- **TASK BRIEF**
Reproduce the part of the items below that opens with the first line and closes with the line containing "will pyautogui.click(x=561, y=605).", both included.

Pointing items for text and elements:
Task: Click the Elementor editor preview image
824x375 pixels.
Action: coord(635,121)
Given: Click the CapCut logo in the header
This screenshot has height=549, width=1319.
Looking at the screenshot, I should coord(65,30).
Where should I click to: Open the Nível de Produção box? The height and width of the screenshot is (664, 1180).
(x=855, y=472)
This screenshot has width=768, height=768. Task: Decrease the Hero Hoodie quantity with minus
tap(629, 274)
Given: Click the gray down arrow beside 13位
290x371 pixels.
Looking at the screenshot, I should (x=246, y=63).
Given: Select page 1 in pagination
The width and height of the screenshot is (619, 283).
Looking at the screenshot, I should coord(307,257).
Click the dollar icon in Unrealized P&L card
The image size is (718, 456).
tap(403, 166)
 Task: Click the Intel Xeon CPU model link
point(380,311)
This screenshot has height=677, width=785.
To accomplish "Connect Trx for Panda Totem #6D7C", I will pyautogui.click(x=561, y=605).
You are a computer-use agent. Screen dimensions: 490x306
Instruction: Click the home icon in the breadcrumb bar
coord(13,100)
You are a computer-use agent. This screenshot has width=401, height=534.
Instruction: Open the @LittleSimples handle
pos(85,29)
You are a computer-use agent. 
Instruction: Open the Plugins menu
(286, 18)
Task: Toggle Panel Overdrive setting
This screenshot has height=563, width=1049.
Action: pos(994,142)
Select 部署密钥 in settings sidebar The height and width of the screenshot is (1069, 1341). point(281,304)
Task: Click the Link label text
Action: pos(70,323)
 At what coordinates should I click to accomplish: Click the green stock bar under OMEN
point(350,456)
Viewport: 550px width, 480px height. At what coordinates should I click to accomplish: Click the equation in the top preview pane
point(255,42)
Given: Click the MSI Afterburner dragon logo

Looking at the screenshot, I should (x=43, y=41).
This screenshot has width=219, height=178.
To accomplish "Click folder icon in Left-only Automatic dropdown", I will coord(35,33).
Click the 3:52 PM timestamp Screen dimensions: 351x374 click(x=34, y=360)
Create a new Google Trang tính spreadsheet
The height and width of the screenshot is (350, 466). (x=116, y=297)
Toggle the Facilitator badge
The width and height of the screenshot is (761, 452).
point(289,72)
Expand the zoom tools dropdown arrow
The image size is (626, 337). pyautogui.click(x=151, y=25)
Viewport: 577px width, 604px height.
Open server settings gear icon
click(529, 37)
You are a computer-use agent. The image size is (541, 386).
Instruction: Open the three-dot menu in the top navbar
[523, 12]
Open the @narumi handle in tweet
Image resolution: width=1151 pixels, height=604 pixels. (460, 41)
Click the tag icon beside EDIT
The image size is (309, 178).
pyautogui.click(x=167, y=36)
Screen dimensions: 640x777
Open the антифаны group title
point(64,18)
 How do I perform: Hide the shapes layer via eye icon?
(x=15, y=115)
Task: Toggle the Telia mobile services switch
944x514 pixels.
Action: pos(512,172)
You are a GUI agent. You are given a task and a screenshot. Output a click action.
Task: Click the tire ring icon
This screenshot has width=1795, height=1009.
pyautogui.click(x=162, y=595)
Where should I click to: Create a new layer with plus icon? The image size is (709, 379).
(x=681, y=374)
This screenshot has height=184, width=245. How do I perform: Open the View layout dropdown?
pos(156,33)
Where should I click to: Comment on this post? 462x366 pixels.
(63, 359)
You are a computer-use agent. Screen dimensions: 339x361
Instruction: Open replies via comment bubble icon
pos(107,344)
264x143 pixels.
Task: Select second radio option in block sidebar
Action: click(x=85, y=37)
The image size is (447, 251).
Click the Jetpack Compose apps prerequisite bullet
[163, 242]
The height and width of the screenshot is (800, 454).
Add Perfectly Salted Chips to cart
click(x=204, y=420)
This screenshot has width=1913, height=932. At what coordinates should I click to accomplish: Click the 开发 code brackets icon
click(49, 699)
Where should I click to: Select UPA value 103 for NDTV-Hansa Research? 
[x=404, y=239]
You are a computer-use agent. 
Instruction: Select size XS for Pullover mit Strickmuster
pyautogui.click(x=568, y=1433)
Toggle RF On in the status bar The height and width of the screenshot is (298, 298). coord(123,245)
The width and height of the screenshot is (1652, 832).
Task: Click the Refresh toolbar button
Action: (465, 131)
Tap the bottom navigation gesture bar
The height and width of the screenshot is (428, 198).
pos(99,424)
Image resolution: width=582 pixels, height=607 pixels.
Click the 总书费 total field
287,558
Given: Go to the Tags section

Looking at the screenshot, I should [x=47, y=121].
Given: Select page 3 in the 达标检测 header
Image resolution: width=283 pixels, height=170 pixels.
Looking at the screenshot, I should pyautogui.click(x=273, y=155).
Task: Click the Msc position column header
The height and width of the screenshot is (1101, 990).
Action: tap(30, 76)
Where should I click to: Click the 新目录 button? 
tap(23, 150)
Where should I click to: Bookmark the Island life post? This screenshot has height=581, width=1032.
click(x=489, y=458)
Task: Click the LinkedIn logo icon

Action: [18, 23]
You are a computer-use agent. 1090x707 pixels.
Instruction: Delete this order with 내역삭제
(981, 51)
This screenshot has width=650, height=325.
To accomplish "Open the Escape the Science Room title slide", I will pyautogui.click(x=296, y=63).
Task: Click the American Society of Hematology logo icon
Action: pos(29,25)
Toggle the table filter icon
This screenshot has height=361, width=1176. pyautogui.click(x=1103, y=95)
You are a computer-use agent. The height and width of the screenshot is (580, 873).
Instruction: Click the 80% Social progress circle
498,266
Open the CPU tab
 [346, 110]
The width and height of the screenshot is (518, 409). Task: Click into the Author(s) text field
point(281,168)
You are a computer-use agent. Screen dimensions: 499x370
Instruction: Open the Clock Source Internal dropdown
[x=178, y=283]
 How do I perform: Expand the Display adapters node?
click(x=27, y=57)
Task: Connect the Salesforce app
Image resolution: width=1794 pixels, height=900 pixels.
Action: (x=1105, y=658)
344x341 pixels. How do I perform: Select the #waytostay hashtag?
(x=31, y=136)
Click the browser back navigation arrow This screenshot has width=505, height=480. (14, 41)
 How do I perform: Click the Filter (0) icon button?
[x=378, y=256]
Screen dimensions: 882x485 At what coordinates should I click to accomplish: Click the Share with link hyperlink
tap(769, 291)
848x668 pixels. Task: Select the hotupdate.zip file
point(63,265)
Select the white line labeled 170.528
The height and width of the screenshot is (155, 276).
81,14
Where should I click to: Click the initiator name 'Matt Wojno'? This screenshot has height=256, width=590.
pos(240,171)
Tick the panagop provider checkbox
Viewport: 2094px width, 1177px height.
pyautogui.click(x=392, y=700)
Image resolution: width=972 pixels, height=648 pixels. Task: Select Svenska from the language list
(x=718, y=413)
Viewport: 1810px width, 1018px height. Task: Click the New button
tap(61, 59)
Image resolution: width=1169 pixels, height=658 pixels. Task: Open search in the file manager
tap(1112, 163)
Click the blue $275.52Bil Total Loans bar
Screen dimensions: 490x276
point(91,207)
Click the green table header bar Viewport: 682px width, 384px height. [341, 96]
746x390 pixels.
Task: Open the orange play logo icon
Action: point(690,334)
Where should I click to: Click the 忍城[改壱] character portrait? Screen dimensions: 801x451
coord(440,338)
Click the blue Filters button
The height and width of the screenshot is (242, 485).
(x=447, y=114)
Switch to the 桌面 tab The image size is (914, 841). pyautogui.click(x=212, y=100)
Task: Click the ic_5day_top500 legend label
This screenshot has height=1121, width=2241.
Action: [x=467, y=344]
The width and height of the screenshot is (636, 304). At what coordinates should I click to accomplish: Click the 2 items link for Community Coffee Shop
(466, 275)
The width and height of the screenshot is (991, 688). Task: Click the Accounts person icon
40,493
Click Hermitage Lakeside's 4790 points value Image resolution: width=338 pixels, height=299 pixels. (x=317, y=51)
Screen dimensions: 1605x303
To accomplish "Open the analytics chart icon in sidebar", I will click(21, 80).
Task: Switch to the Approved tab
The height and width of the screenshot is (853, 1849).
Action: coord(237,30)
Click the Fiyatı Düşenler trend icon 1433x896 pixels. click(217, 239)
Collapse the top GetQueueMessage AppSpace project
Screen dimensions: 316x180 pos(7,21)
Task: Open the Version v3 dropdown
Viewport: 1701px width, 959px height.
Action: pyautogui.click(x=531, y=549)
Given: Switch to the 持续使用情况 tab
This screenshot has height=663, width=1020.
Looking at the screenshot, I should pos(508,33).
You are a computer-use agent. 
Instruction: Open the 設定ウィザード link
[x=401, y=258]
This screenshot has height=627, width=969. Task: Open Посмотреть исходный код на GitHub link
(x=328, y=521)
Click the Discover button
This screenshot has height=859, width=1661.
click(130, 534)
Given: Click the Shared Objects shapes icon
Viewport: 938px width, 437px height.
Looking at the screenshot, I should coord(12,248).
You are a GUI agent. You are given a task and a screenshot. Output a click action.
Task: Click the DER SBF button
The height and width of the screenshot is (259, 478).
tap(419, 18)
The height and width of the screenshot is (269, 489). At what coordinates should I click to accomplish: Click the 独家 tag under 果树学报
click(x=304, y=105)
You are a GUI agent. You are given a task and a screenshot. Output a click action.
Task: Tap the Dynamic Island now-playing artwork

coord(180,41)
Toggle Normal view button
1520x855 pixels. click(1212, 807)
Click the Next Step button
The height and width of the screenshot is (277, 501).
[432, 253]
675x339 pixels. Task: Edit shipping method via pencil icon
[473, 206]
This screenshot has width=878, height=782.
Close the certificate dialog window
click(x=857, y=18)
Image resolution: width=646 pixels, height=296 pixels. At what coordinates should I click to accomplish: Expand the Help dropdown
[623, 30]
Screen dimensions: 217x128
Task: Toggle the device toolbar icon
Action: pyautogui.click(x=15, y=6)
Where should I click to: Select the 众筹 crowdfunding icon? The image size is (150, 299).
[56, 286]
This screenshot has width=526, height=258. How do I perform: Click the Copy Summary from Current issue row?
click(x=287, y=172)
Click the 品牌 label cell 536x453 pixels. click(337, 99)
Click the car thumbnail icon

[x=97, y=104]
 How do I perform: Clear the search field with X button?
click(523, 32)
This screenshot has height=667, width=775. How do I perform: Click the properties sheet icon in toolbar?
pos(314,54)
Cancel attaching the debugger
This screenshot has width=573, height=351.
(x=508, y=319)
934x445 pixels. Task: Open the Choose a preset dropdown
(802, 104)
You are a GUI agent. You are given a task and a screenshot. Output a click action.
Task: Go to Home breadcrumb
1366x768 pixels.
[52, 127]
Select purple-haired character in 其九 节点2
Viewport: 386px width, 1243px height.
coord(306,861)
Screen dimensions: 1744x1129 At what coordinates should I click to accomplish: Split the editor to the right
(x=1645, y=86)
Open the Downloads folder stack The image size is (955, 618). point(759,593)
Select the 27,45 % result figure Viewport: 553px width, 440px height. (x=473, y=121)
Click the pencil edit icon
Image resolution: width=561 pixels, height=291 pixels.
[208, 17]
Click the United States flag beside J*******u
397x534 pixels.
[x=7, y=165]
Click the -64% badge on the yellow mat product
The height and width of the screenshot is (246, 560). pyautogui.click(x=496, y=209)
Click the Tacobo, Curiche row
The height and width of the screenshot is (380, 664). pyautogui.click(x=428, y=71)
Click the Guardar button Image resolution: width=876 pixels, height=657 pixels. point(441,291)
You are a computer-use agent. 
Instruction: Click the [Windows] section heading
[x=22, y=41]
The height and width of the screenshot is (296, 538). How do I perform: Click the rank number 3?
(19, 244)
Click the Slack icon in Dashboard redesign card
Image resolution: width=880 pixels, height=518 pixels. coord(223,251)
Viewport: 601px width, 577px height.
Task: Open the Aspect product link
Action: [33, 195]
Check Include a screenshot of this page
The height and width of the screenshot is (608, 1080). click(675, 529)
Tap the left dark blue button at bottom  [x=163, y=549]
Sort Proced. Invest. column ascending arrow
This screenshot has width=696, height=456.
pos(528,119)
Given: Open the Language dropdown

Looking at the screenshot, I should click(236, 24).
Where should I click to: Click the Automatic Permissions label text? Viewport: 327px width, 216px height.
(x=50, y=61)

- **EXPECTED ANSWER**
Task: Click the Elementor editor preview image
824x375 pixels.
Action: coord(635,121)
Given: Click the CapCut logo in the header
This screenshot has height=549, width=1319.
Looking at the screenshot, I should coord(65,30).
Where should I click to: Open the Nível de Produção box? The height and width of the screenshot is (664, 1180).
(x=855, y=472)
This screenshot has width=768, height=768. Task: Decrease the Hero Hoodie quantity with minus
tap(629, 274)
Given: Click the gray down arrow beside 13位
290x371 pixels.
Looking at the screenshot, I should (x=246, y=63).
Given: Select page 1 in pagination
The width and height of the screenshot is (619, 283).
Looking at the screenshot, I should coord(307,257).
Click the dollar icon in Unrealized P&L card
The image size is (718, 456).
tap(403, 166)
 Task: Click the Intel Xeon CPU model link
point(380,311)
This screenshot has height=677, width=785.
To accomplish "Connect Trx for Panda Totem #6D7C", I will pyautogui.click(x=561, y=605).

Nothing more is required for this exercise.